EDITOR: Hurch, Bernhard
TITLE: Studies on Reduplication 
SERIES: Empirical Approaches to Language Typology 28 
PUBLISHER: Mouton de Gruyter
YEAR: 2005 
Announced at http://linguistlist.org/issues/16/16-867.html 

Mike Maxwell, Center for Advanced Study of Language, University of 
Maryland

The papers in this book were originally given at the Graz Conference 
on Reduplication in 2002.  It appears that the authors were given the 
opportunity to revise their papers after the conference.

The conference organizers requested that presenters ''strengthen 
their theoretical claims with broad substantive evidence'', and the 
papers by and large reflect this dual perspective of theory and data, 
although naturally the papers range from those making strongly 
theoretical points to those mostly concerned with data.

With twenty five papers in this volume, I will not attempt to analyze 
each one.  The editor does a good job of summarizing the papers in 
his introduction (and Carl Rubino gives an overview of reduplication 
processes around the world, setting the stage for the further 
discussion).  Rather, I will discuss the book and its papers by themes.  
(The table of contents is available at 
http://www.degruyter.com/rfiles/p/3110181193Contents.pdf.)

1.  Repetition vs. reduplication: Diachronically, one plausible path to 
reduplication starts from repetition.  If reduplication is grammaticalized 
repetition, then distinguishing the two requires some criteria.  David 
Gil proposes several such criteria, e.g. that reduplication is only word-
sized, never phrasal.  Gil's criteria give unclear results in some cases 
(as he recognizes).

Contrary to Gil, Sharon Inkelas, in discussing her construction-
based ''Morphological Doubling Theory'' (see below), explicitly argues 
that phrasal doubling can and should be treated as the same sort of 
operation as morphological reduplication.

Also disagreeing with Gil, Utz Maas looks at a number of reduplication 
and reduplication-like syntactic constructions in Arabic languages, and 
in particular on the use of the 'masdar', a form rather like a gerund in 
English.  The masdar is morphologically derived from a verb, and is 
often used together with an inflected form of the same verb to 
strengthen the meaning of the whole, rather like ''Hitting, he hit'' to 
mean ''He hit violently.'' (Readers of more literal translations of the 
Bible will be familiar with this construction from another Semitic 
language, Hebrew.) If this is reduplication, rather than a stylistic form 
of repetition, then the two parts of the reduplicant are inflected 
differently.

As these papers show, the distinction between repetition and 
reduplication looks more like a cline than a sharp division.  Some 
theories are able to handle such gradient distinctions, while others 
posit very different mechanisms for repetition and reduplication, so 
that a dividing line somewhere is necessary.  I anticipate further 
disagreement on this issue in the future.

If it is unclear in some cases whether the repetition of a phrase or 
differently inflected forms of a word constitutes reduplication, a lack of 
clarity is apparent at the opposite end of the continuum, too.  Dina El 
Zarka argues that consonantal gemination in Arabic should be treated 
as reduplication, on the grounds that it is at least partly morphological 
(not just prosodic) in nature.  While this seems reasonable, El Zarka 
further argues against the notion that gemination is an endpoint in 
Arab grammaticalization, because some varieties of modern Arabic 
utilize both gemination and full reduplication (in biconsonantal roots), 
and the geminated forms are demonstrably older.  The geminated 
forms therefore cannot, El Zarka claims, have arisen from reduplicated 
forms.  I found this less convincing; surely reduplication can arise 
more than once in a language.  (El Zarka does not claim that the 
forms with full reduplication arose from the geminated forms, only that 
the former are replacing the latter in some contexts.)

2.  Morphological vs.

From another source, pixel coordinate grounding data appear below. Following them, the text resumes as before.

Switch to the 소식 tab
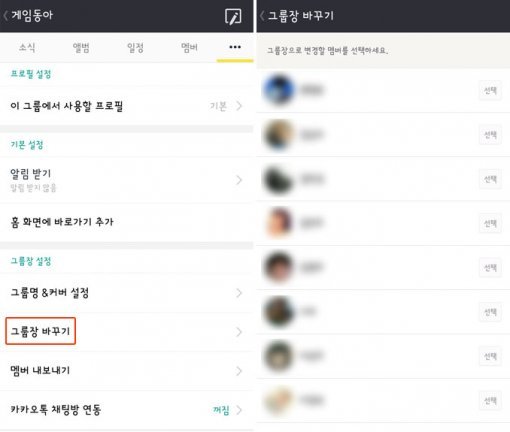This screenshot has width=510, height=432. tap(27, 47)
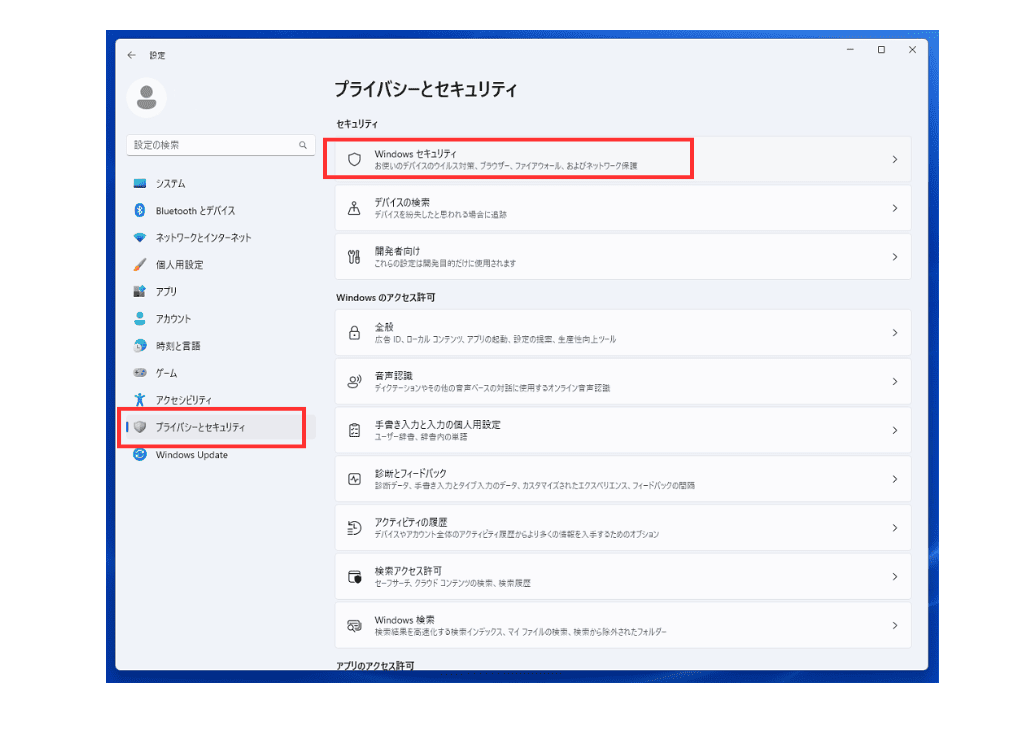Switch to the アカウント section
Image resolution: width=1024 pixels, height=745 pixels.
172,320

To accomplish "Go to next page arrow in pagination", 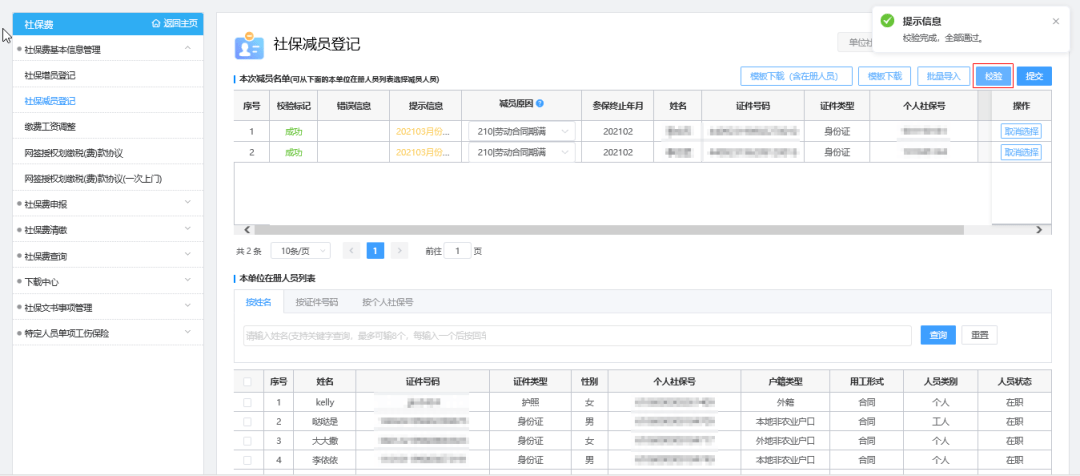I will (399, 251).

Phonological Reduplication: Sharon Inkelas 
argues for her ''Morphological Doubling Theory'', in which a 
reduplicative morpheme is treated not as an empty prosodic structure 
that gets filled by copying from an adjacent base, but rather as the 
actual (grammaticalized) repetition of a morphological constituent, with 
possible subsequent truncation.  But several of her pieces of evidence 
lend themselves to re-analysis in a phonologically-based theory.  For 
instance, in Mokilese, most verb stems form progressives through 
prefixing CVC reduplication.  Monosyllabic verb stems, however, use 
triplication.  Inkelas claims that a phonological theory would have to 
analyze the triplicated forms as being having two instances of a 'RED' 
morpheme, which should--but does not--imply a meaning difference.  
In contrast, her morphological construction-based theory simply 
requires the daughter to appear twice for monosyllabic verbs.  I am 
less than convinced by this argument; it seems that in either case, 
monosyllabic verbs are a special case, and it is not clear why the 
morphological theory fares any better than a phonological theory.  
Moreover, the phonological theory she uses here is really a straw 
man.  The right theory to compare, it seems to me, would be a 
phonologically-based theory using a prosodic template requiring a 
progressive form to contain at least three syllables (or perhaps two 
feet).  The triplication of monosyllabic stems is then explicable as 
being the only way to fill this template.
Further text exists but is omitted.